No.5100 (2022年01月22日発行) P.59
山本晴義 (労働者健康安全機構横浜労災病院勤労者メンタルヘルスセンター長)
登録日: 2021-12-28
最終更新日: 2021-12-28
やる気がでないことは往々にしてある。自分自身に関しても、どうやったらやる気が出るのか悩んだことがある。“やる気スイッチ”はどこにあるのか、といった相談も受けることがあるが、そもそも、“やる気スイッチ”は存在しない。

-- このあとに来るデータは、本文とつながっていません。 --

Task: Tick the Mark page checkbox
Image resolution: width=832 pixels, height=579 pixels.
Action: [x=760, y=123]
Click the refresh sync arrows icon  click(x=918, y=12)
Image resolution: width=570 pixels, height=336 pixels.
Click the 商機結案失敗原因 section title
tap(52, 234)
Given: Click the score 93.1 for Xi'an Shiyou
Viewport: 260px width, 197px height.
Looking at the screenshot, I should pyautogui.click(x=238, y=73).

そのことを前提にやる気が出なくても、物事を進められる方法についてお話したい。1つの方法としては、まず、開始の時間を決めることが大切である。開始時間を決めて、タイマーをかけ、時間になったらいやでもなんでも、まず1分だけでもやってみることである。何でもそうだが、新しく何か行動をすることにはエネルギーが必要である。そのエネルギーを出すのが大変なので人は、今やっている行動を続けることを選ぶ。これを利用すれば、ひとたび新しい行動を始めれば、1分でやめることはあまりない。嫌なことであっても、今の行動を維持しようとする人間の性質で続けることができるのである。切り替えが悪く、勉強がなかなか始められないお子さんにはこのような方法をお勧めする。

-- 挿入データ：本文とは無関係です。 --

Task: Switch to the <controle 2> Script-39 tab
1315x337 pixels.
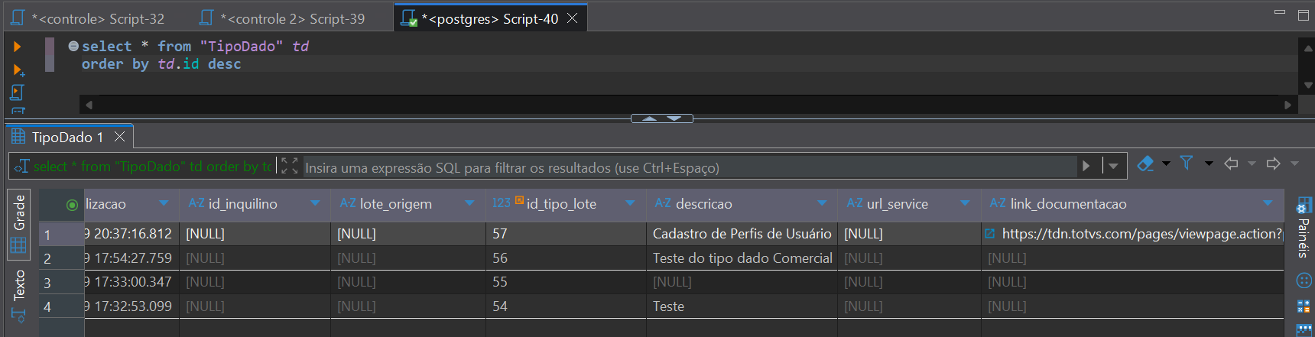Action: (x=283, y=18)
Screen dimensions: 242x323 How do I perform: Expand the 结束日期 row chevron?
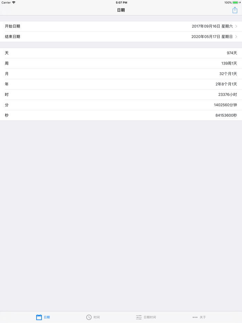[236, 37]

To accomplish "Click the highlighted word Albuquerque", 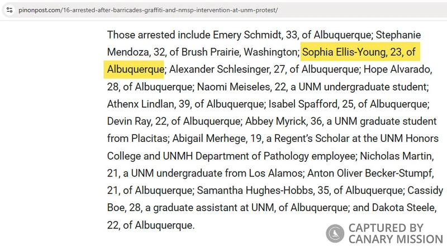I will click(x=134, y=70).
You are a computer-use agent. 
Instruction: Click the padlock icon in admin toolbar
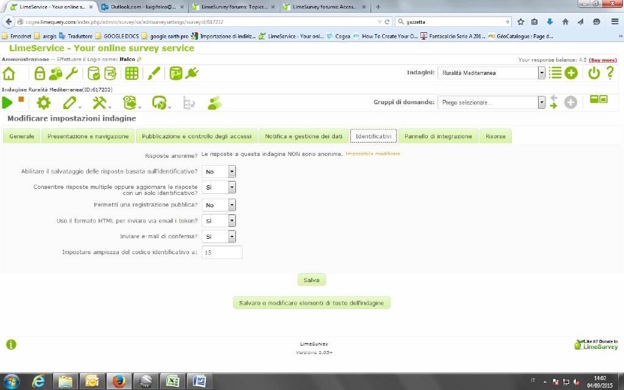point(40,74)
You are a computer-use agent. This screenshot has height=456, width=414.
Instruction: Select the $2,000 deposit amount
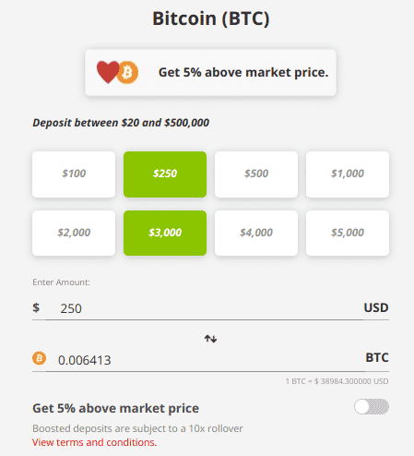pos(74,233)
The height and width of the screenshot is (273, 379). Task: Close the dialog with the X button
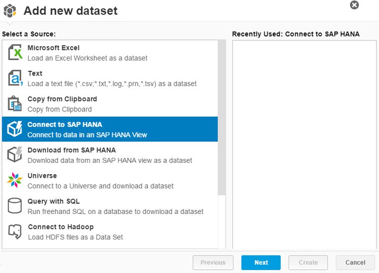[355, 5]
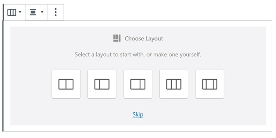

また、次のやる気につなげるための方法としては、きりが悪いところで切り上げることも有効である。テレビドラマ等を見るとわかるが、きりが悪く、もっと見たい、次が気になるところで終わりになるようにつくられている。「あー、いいところだったのに」と思うと同時に、「早く続きがみたい、このあとが気になる」とも思うだろう。皆さんの多くは、勉強でも仕事でも、きりが良いところまで行い、一息つくのではないだろうか。しかし、そのあと、次の作業に移ろうとすると、あまりやる気が出ないということがあると思う。これは次の作業をやるために一度切らしてしまった集中力、そしてやる気を再度出さなければならないからである。そこで、わざときりの悪いところで作業を中断すると、途中でやめてしまって何か気持ちが悪いという言葉にできない思いを払拭しようと体が勝手に机に向かうようになる。こうした人の特性を活かすことが物事を進めやすくするポイントである。